[[ Materials provided, beginning ]]

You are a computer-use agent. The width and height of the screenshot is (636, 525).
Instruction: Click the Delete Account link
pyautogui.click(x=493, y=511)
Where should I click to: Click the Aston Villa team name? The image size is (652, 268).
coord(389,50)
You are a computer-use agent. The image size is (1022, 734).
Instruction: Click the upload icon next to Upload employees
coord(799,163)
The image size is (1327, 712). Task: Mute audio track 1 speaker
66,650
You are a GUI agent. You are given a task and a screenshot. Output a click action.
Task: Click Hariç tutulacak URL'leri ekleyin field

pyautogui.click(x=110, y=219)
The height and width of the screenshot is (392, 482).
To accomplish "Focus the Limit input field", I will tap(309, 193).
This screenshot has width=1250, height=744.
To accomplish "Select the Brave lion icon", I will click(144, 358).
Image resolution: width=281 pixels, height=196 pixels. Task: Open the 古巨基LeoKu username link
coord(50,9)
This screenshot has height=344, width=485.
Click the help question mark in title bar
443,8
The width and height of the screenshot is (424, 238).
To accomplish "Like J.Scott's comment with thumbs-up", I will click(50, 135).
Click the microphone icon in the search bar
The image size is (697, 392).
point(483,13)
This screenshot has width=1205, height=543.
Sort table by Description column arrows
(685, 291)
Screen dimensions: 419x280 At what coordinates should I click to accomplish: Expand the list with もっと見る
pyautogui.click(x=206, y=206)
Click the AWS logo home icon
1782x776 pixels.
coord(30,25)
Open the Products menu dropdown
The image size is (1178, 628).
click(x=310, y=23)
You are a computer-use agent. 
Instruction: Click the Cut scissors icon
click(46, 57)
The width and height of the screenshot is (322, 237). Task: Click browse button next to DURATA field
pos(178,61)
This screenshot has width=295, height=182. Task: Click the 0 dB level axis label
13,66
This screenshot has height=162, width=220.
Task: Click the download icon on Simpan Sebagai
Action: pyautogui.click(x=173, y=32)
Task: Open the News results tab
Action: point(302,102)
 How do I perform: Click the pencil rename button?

[[ Materials provided, end ]]

Task item -
Go through the records and print each one exactly.

Solution to this task -
You are a computer-use agent. The width and height of the screenshot is (636, 525).
Instruction: Click the Delete Account link
pyautogui.click(x=493, y=511)
Where should I click to: Click the Aston Villa team name? The image size is (652, 268).
coord(389,50)
You are a computer-use agent. The image size is (1022, 734).
Instruction: Click the upload icon next to Upload employees
coord(799,163)
The image size is (1327, 712). Task: Mute audio track 1 speaker
66,650
You are a GUI agent. You are given a task and a screenshot. Output a click action.
Task: Click Hariç tutulacak URL'leri ekleyin field

pyautogui.click(x=110, y=219)
The height and width of the screenshot is (392, 482).
To accomplish "Focus the Limit input field", I will tap(309, 193).
This screenshot has width=1250, height=744.
To accomplish "Select the Brave lion icon", I will click(144, 358).
Image resolution: width=281 pixels, height=196 pixels. Task: Open the 古巨基LeoKu username link
coord(50,9)
This screenshot has height=344, width=485.
Click the help question mark in title bar
443,8
The width and height of the screenshot is (424, 238).
To accomplish "Like J.Scott's comment with thumbs-up", I will click(50, 135).
Click the microphone icon in the search bar
The image size is (697, 392).
point(483,13)
This screenshot has width=1205, height=543.
Sort table by Description column arrows
(685, 291)
Screen dimensions: 419x280 At what coordinates should I click to accomplish: Expand the list with もっと見る
pyautogui.click(x=206, y=206)
Click the AWS logo home icon
1782x776 pixels.
coord(30,25)
Open the Products menu dropdown
The image size is (1178, 628).
click(x=310, y=23)
You are a computer-use agent. 
Instruction: Click the Cut scissors icon
click(46, 57)
The width and height of the screenshot is (322, 237). Task: Click browse button next to DURATA field
pos(178,61)
This screenshot has width=295, height=182. Task: Click the 0 dB level axis label
13,66
This screenshot has height=162, width=220.
Task: Click the download icon on Simpan Sebagai
Action: pyautogui.click(x=173, y=32)
Task: Open the News results tab
Action: point(302,102)
 How do I perform: Click the pencil rename button?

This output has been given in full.